→ DOKUMENTAUSSCHNITT
Foto: brano / Unsplash.com

Free-to-Play und Pay-to-Win: Monetarisierung von Videospielen

24 Juni 2021

Lesezeit 6 Minuten

Die meisten Menschen haben Spaß am Spielen. Umso schöner kann es sein, wenn ein Spiel auch noch kostenfrei ist. Kostenfreie digitale Spiel nennen sich Free-to-Play (übersetzt: Kostenlos zu Spielen). Hast Du schon einmal ein Free-to-Play-Spiel gespielt? War es wirklich komplett kostenfrei?

Auch wenn wir das Spiel ohne Bezahlung erwerben können: Im Spiel selbst werden uns dann häufig doch Dinge zum Kauf angeboten. Wir meinen damit nicht klassische Werbeanzeigen, wie sie auch in sozialen Netzwerken und auf ganz normalen Internetseiten zu finden sind. So etwas gibt es in Spielen zwar auch, wir reden hier aber von spielbezogenen Kaufangeboten, beispielsweise damit dein Spielcharakter anders aussieht oder bessere Leistung erbringt. Auch in kostenpflichtigen Spielen gibt es solche Angebote. Sie werden als In-Game-Käufe (übersetzt: Käufe im Spiel) bezeichnet.

→ BEREITGESTELLTE DATEN
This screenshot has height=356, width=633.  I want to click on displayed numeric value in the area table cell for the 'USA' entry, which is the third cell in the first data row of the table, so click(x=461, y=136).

→ IHRE AUFGABEN
(a) Wie heißen die spielbezogenen Kaufangebote im Spiel laut dem Dokumentausschnitt über die Monetarisierung von Videospielen?
(b) Führen Sie den Text über Free-to-Play und Pay-to-Win im selben Ton ab seinem letzten Satz weiter.

→ ERGEBNISSE
(a) Sie heißen In-Game-Käufe, übersetzt „Käufe im Spiel“.

(b)
Und manchmal haben wir das Gefühlt, im Spielverlauf ohne finanzielle Investition schlichtweg nicht weiter zu kommen. Wir brauchen eine bessere Waffe oder wollen ein Gebiet betreten, zu denen uns der Zugang ohne Bezahlung verwehrt bleibt. Oder wir kaufen uns mit Echtgeld von vorneherein starke Vorteile gegenüber anderen Spielenden. Dann ist die Rede von Pay-to-Win (übersetzt: Bezahlen, um zu gewinnen).

Wie (un)fair sind Free-to-Play und Pay-to-Win?

Soweit so gut. Wenn jemand unbedingt Geld ausgeben möchte, um seinen Spielspaß zu steigern, ist doch nichts Schlimmes dabei, oder? Die Sache hat aber leider einen gewaltigen Haken:

Die Monetarisierung von Computerspielen erreicht einen unfairen, ja kritisch zu bewertenden Punkt, an welchem Spielende aktiv ausgenutzt werden.

So lautet zumindest die Einschätzung eines Forschungsteams um den Psychologen Daniel L. King (2019). Die Wissenschaftler*innen aus Australien und Europa haben sich über 400 Patente für In-Game-Käufe angesehen. Darunter auch ein gutes Dutzend Patente, die sich gezielt mit der Interaktion zwischen Spieler*innen und Bezahlsystem beschäftigen.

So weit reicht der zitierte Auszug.